EXERCISES:
[1] According to the film infobox, who wrote the music?
[2] Translate this line from the film infobox into Spanish: "Based on: the novel by Glendon Swarthout".
[3] Continue the film infobox after its final line.

- Theatrical release poster
- Directed by: Robert Rossen
- Screenplay by: Ivan Moffat; Robert Rossen;
- Based on: the novel by Glendon Swarthout
- Produced by: William Goetz
- Starring: Gary Cooper; Rita Hayworth; Van Heflin; Tab Hunter; Dick York;
- Cinematography: Burnett Guffey
- Edited by: William A. Lyon
- Music by: Elie Siegmeister
- Production companies: Goetz Pictures; Baroda Productions;
- Distributed by: Columbia Pictures
- Release date: October 1, 1959;
- Running time: 123 minutes
- Country: United States
- Language: English
- Budget: $4.5 million
- Box office: $2.5 million (est. US/ Canada rentals)

Dataset entries:

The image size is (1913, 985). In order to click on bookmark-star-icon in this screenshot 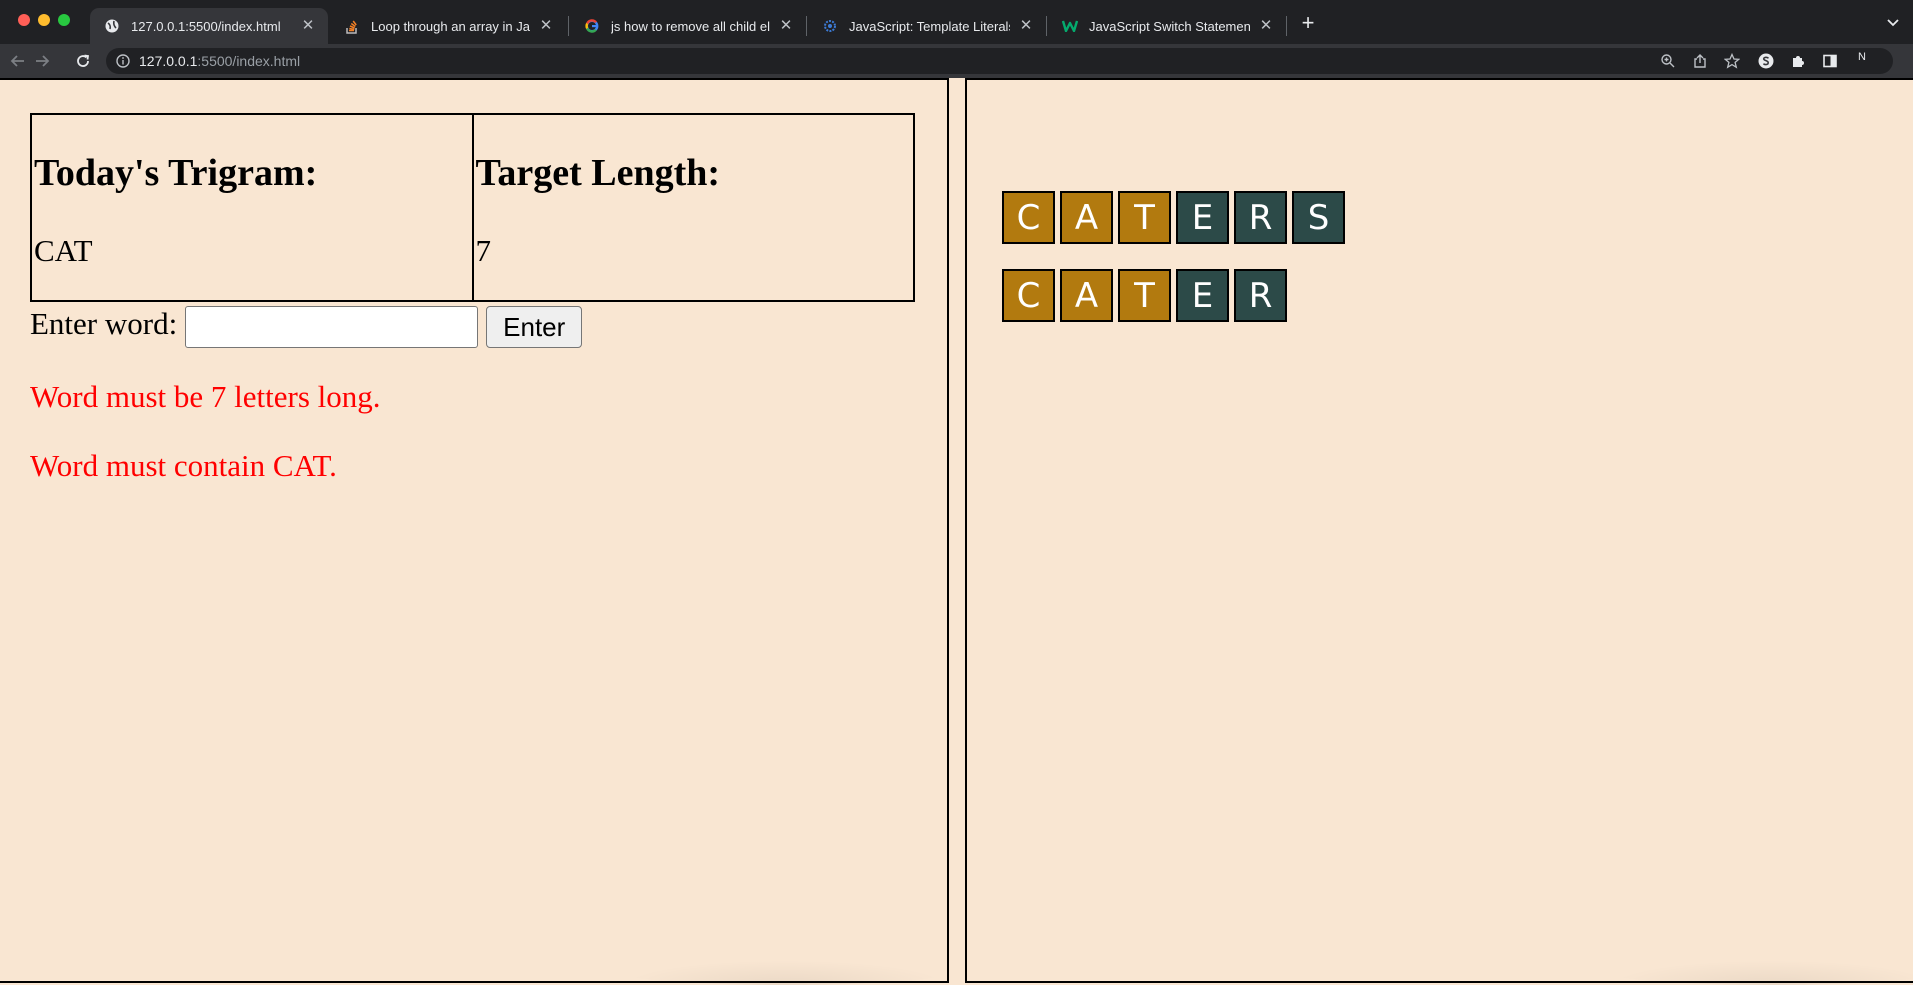, I will do `click(1732, 60)`.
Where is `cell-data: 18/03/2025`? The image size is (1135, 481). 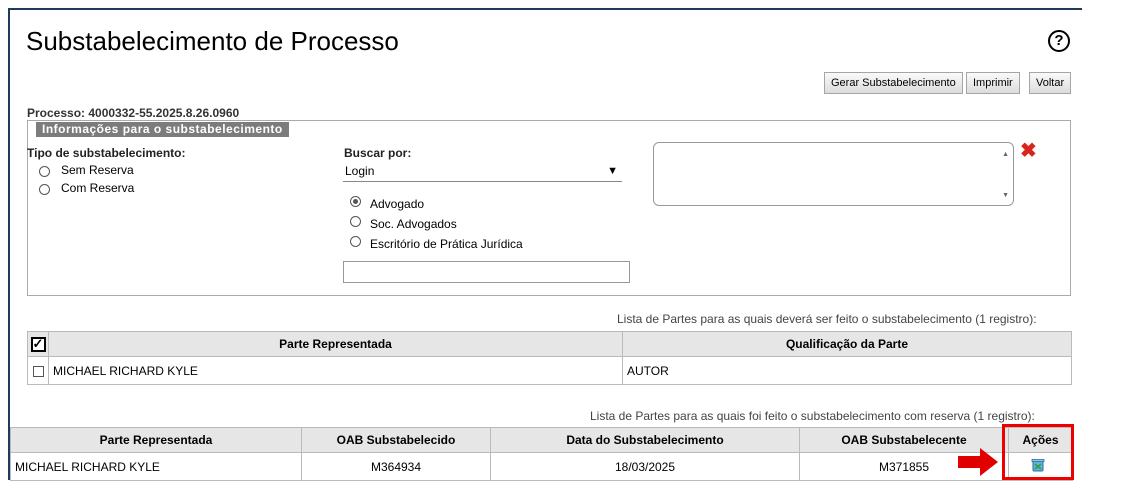 cell-data: 18/03/2025 is located at coordinates (645, 466).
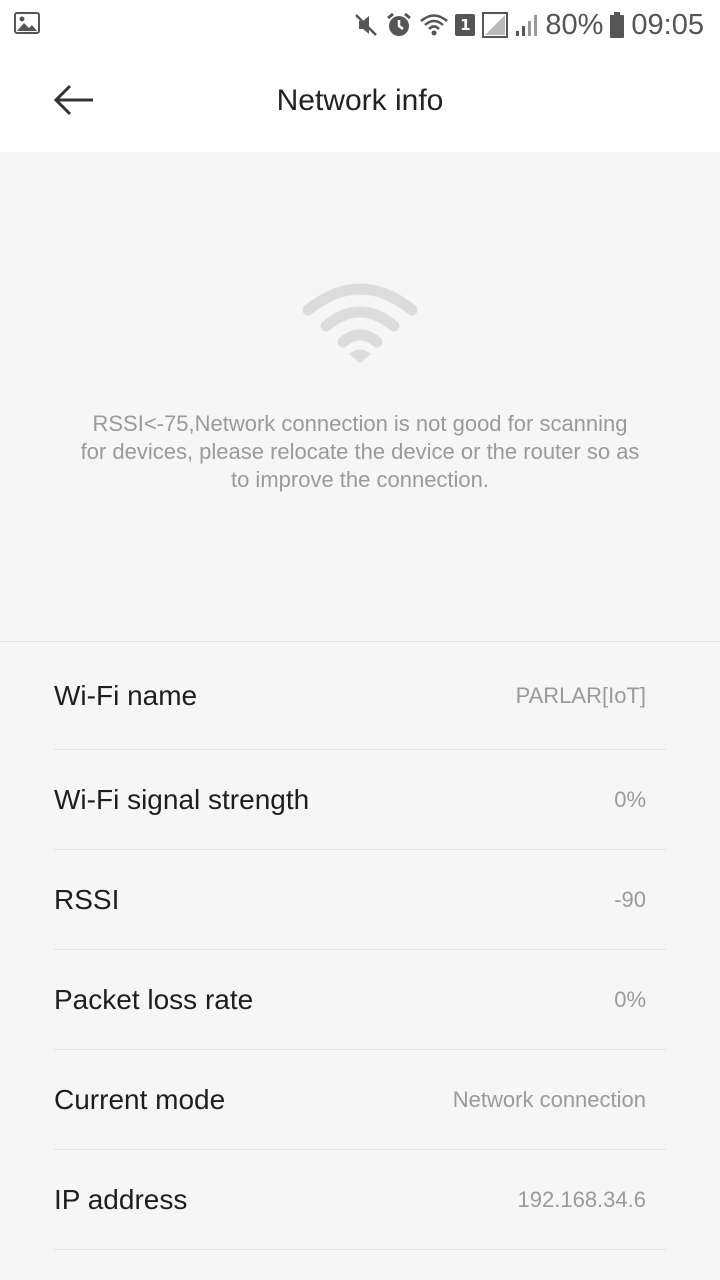 The image size is (720, 1280). I want to click on info-label: RSSI, so click(87, 899).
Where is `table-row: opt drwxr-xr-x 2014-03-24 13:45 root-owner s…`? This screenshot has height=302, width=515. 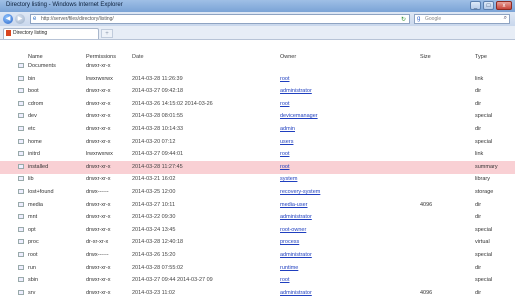 table-row: opt drwxr-xr-x 2014-03-24 13:45 root-owner s… is located at coordinates (258, 230).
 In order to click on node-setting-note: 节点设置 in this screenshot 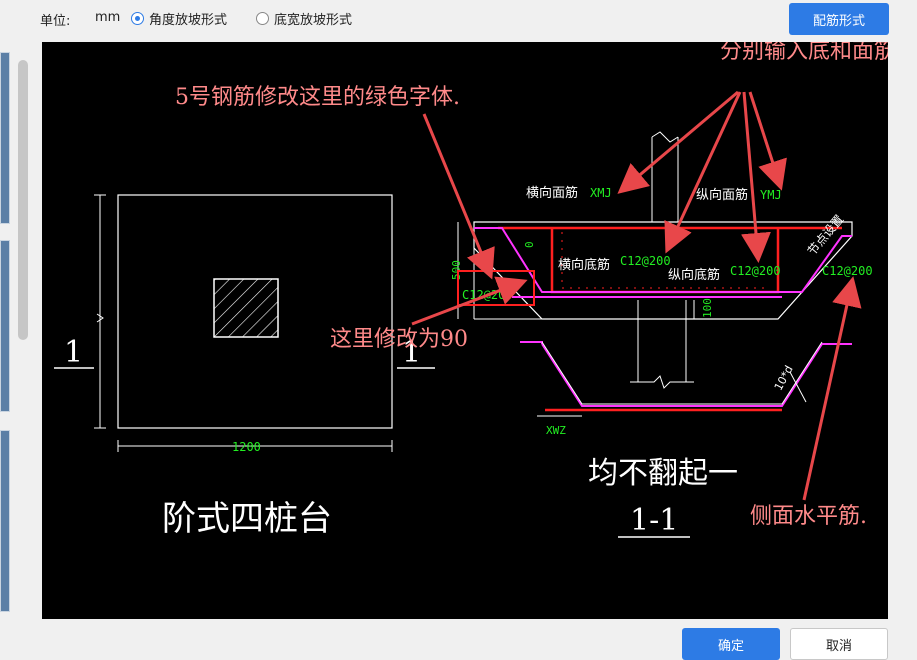, I will do `click(826, 235)`.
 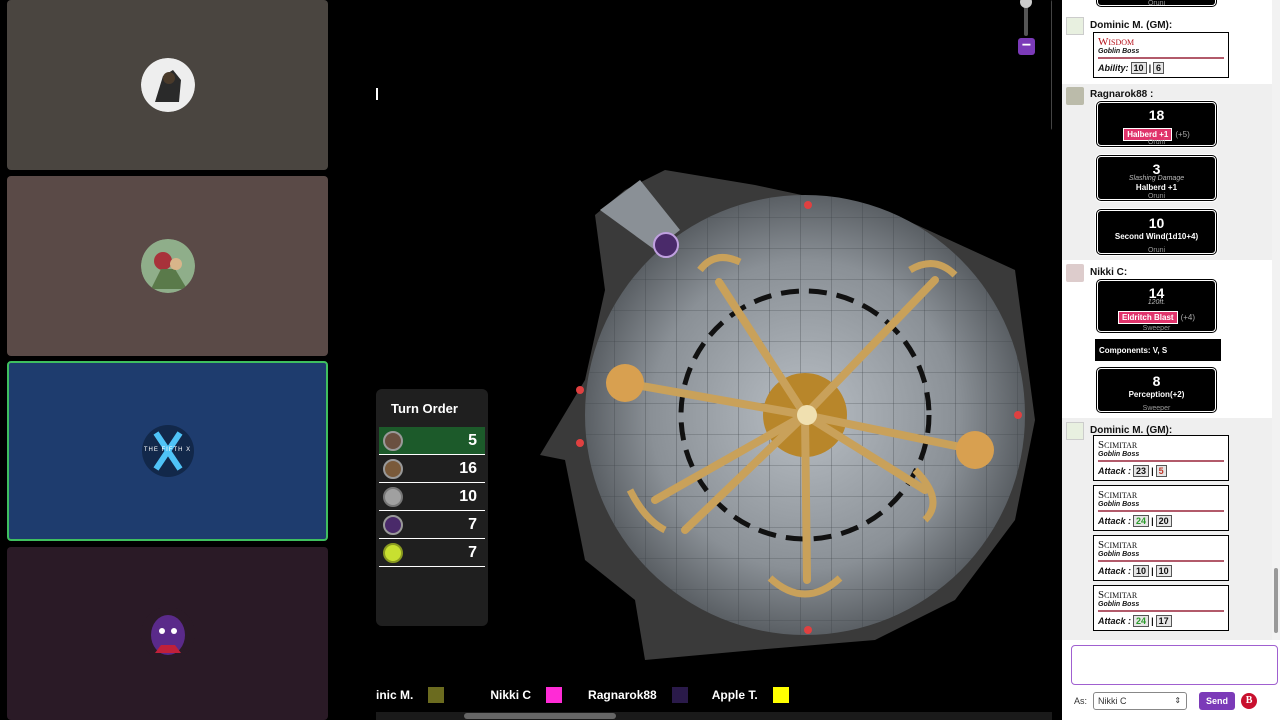 What do you see at coordinates (1156, 223) in the screenshot?
I see `roll-total: 10` at bounding box center [1156, 223].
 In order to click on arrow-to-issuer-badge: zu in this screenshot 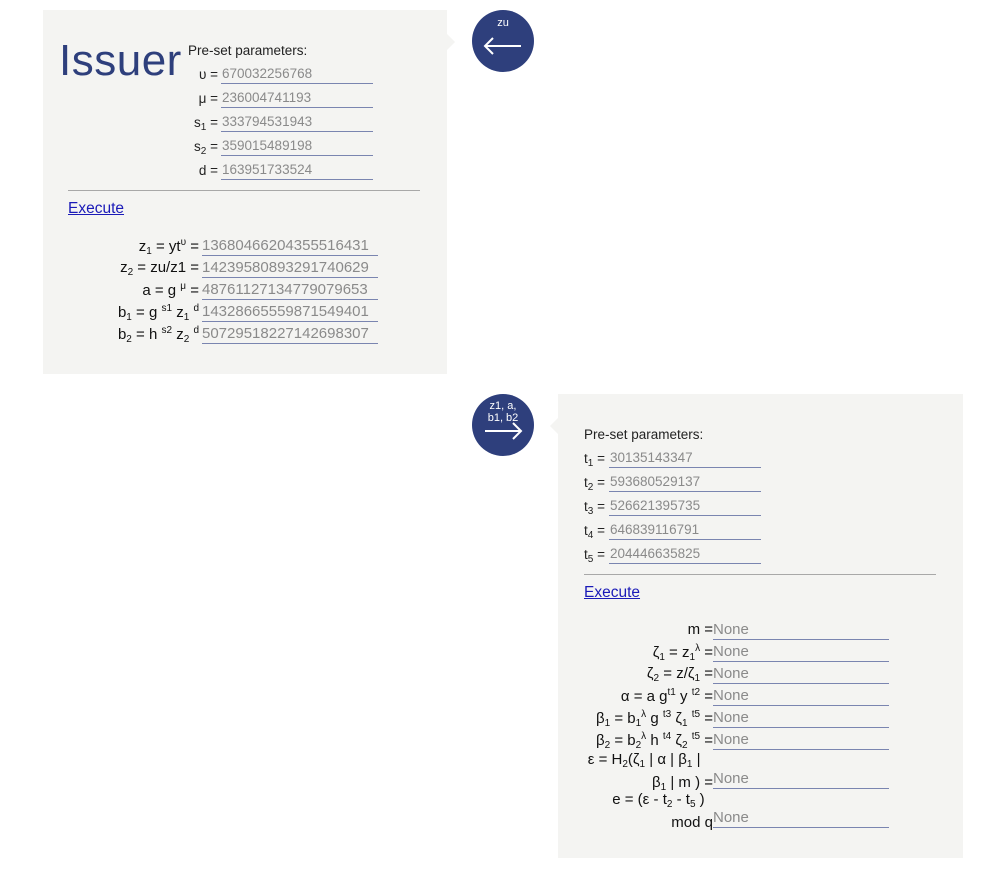, I will do `click(503, 41)`.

PER-TASK OUTPUTS:
[1] Elie Siegmeister

[2] Basada en: la novela de Glendon Swarthout

[3]
= They Came to Cordura =

1959 film by Robert Rossen

They Came to Cordura is a 1959 American Western film co-written and directed by Robert Rossen and starring Gary Cooper, Rita Hayworth, Van Heflin and Tab Hunter. It was based on a 1958 novel by Glendon Swarthout.

==Plot==

Gary Cooper and Rita Hayworth in They Cane to Cordura

In 1916, as U.S. soldiers chase after Pancho Villa, Army Major Thomas Thorn is assigned to be a battlefield observer and reward heroism. He has been suggested for this duty by Colonel Rogers, who is 63 years old and impatiently yearning to be promoted to general before mandatory retirement a few months hence.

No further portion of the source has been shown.